There's something about film criticism that attracts a particular kind of Pseuds Corner wankiness. Maybe that it took so long to get any credit and still gets people giving it the sidelong glance and saying oh it's too popular to be really serious
also they all seem to have fallin into the semiotic/deconstruction/Baudrillard/ poststructuralism/Barthes/and still a lot of Freud/etc pit, from whence they cannot escape like those people in Woman in the Dunes, a perfect metaphor for film criticism
Is this English? I recognise individual words but are they just randomly chosen to stand together and mean nothing?
In my team, younger writers are handed 'recommended unreadings' to understand how people can use a lot of words to say nothing, to learn how they can sharpen the message in whatever they write. This is a fine example.

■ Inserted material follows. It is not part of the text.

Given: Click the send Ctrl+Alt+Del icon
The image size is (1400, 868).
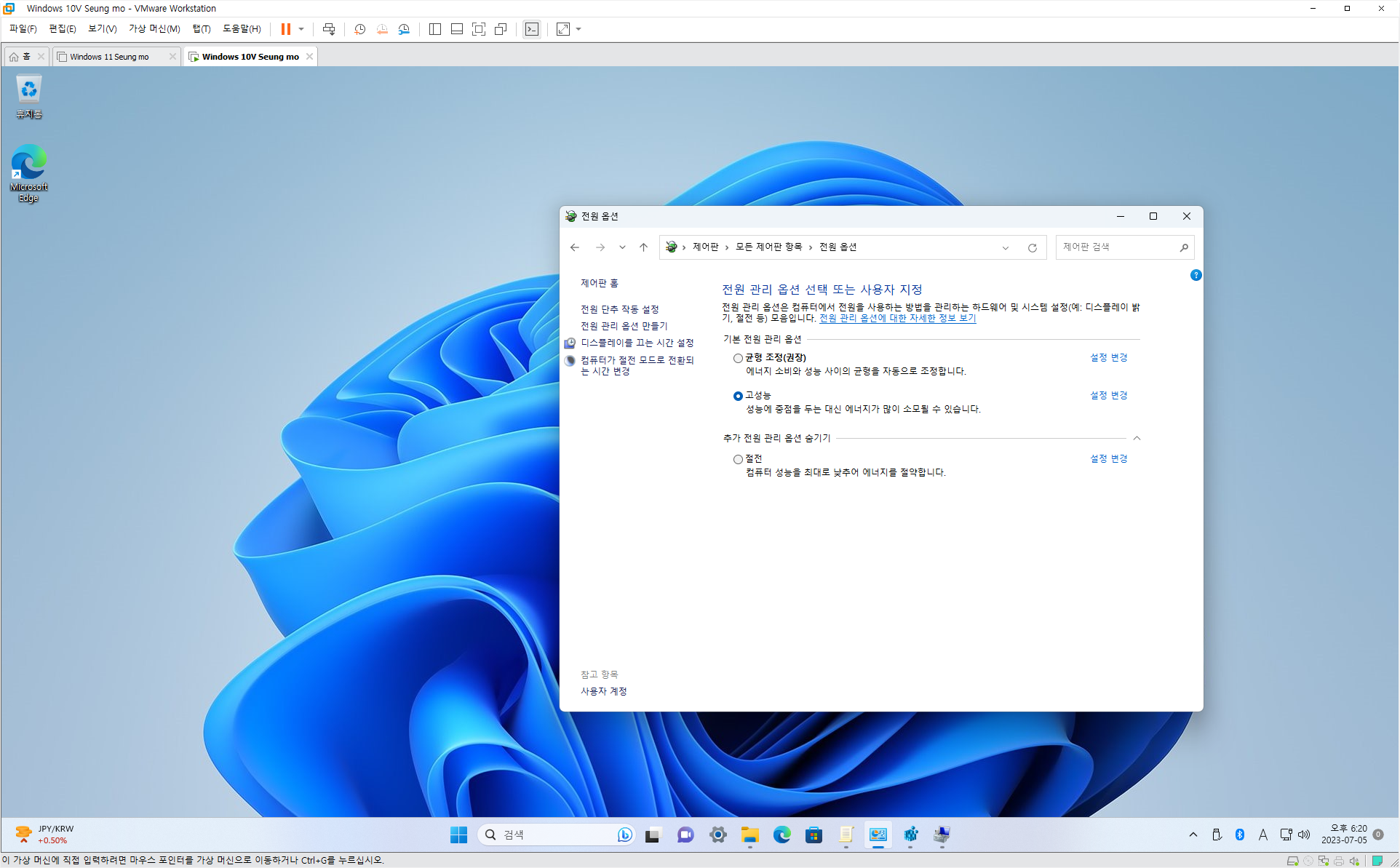Looking at the screenshot, I should [x=329, y=29].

Thanks, Paul!
I was a university English professor and I’m still recovering from sentences like this one. Years of therapy have helped.

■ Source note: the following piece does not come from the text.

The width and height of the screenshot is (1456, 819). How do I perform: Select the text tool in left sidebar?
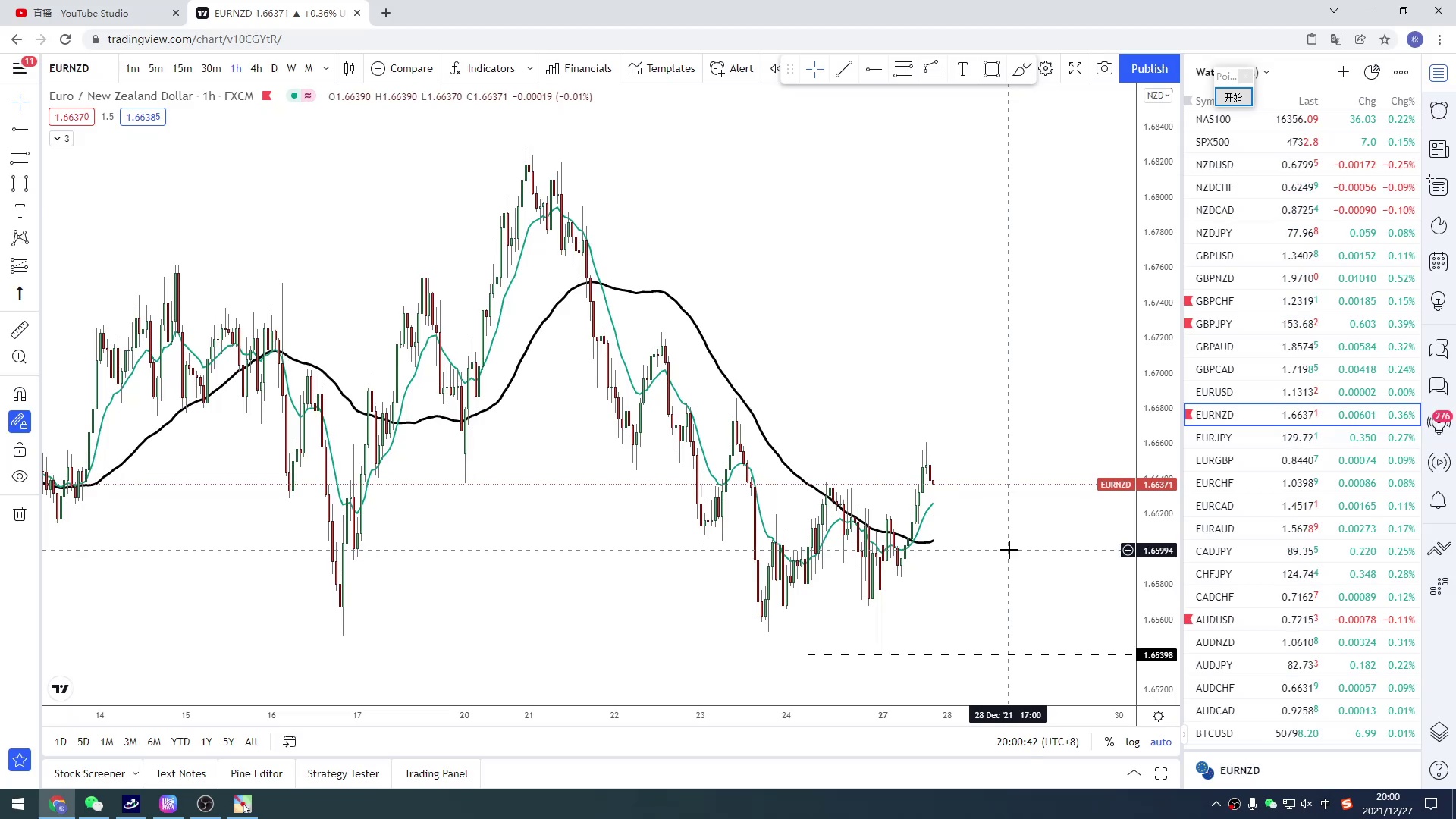point(20,211)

People will say that the quotation you provide is a run-on sentence. It's not. It's grammatically correct, & as a retired liberal-arts academic I understand it perfectly. But it doesn't need to be so ostentatiously complex. The author is showing off, & the sentence's real problem is that it's bullshit. Which I think is your point.
indeed it was - you can make all the points these academics make about movies without lapsing into jargon or abusing the English language.